The United Nations is making plans to help Bangladesh relocate thousands of Rohingya refugees to a remote island off its coast, documents seen by Reuters show, a move opposed by many refugees and that some human rights experts fear could spark a new crisis.
Bangladesh says transporting refugees to Bhasan Char – a Bay of Bengal island hours by boat from the mainland – will ease chronic overcrowding in its camps at Coxs Bazar, which are home to more than 1 million Rohingya, members of a Muslim minority who have fled neighboring Myanmar.
Humanitarian and human rights groups have criticized the relocation proposal, saying the island is flood-prone, vulnerable to frequent cyclones and could be completely submerged during high tide.
A document drawn up by the World Food Program (WFP), the UNs food aid arm, shows the agency has supplied the Bangladesh government with detailed plans – including a timeline and budget – of how it could provide for thousands of Rohingya transported to the island within weeks.

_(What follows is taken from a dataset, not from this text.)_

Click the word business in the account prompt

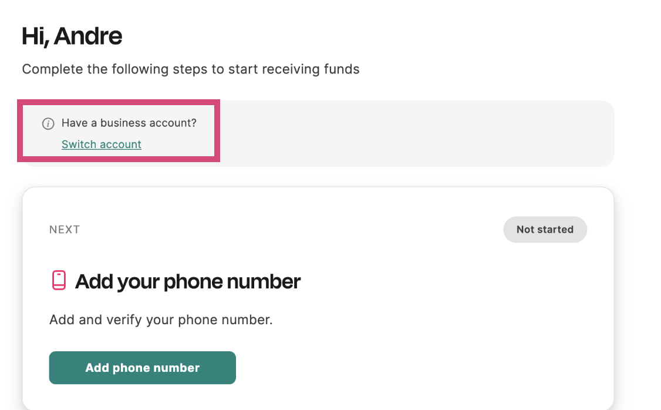pyautogui.click(x=117, y=123)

It stresses that any relocation should be voluntary and done “in accordance with humanitarian principles and code of conduct”.
The document, labelled as a “Concept of Operations” and dated March 12, outlines how the organization and its partners “may facilitate the identification, staging, forward movement, reception, and sustainment of refugees” on Bhasan Char, estimating an initial appeal for donor funding of between $8.6 and $19 million.

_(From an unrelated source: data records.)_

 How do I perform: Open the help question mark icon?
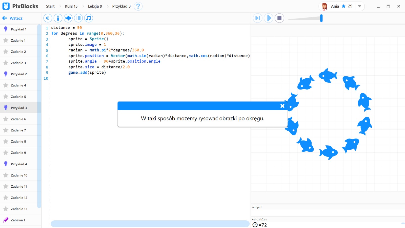pos(138,6)
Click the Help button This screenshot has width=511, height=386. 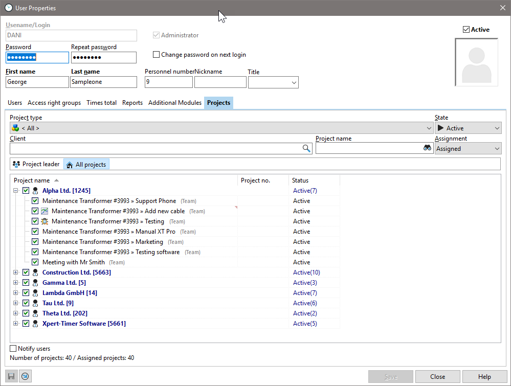484,377
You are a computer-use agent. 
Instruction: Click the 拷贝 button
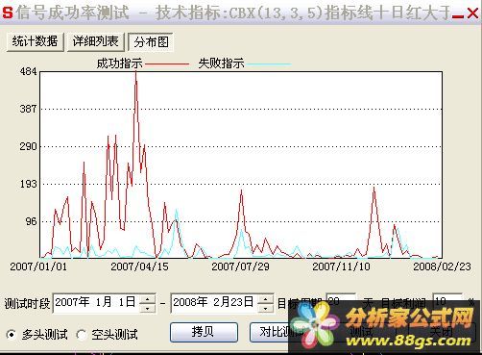tap(204, 332)
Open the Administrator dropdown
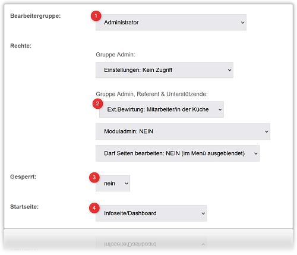The height and width of the screenshot is (255, 297). (x=171, y=23)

More detailed operational planning would be needed it says, noting the Concept of Operations had been “developed quickly and without the benefit of any recent on-site assessment”.
Gemma Snowdon, communications officer for WFP in Coxs Bazar, said the organization was part of “ongoing discussions” with the government over the future of the refugee response.

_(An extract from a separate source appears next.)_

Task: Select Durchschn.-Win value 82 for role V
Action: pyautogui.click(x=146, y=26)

“The viability of safely relocating people to Bhasan Char needs to be thoroughly assessed and WFP is investigating the potential operational needs, financial costs, and challenges in several areas that we traditionally support in emergencies: food security, emergency telecommunications, and logistics,” she said.
The numbers of refugees in the Coxs Bazar camps have grown dramatically since August 2017, when a Myanmar military-led crackdown that UN investigators have said was conducted with “genocidal intent” prompted some 730,000 Rohingya to flee. Myanmar has denied almost all allegations of atrocities made by refugees during what it says was a legitimate counterterrorism operation by its security forces.
Bangladesh says it is struggling to cope with the influx and wants to start relocating thousands of refugees to the island, which it says has been secured with flood defense embankments and cyclone shelters.
A senior UN official told reporters in the Bangladeshi capital Dhaka on Thursday the organization welcomed the fact the government had “taken steps to identify alternative settlements”.
“As you also know if you have been to Kutapalong and the various camps in Coxs Bazar area, it is clear that there is huge congestion,” said Volker Turk, Assistant High Commissioner for the UN refugee agency.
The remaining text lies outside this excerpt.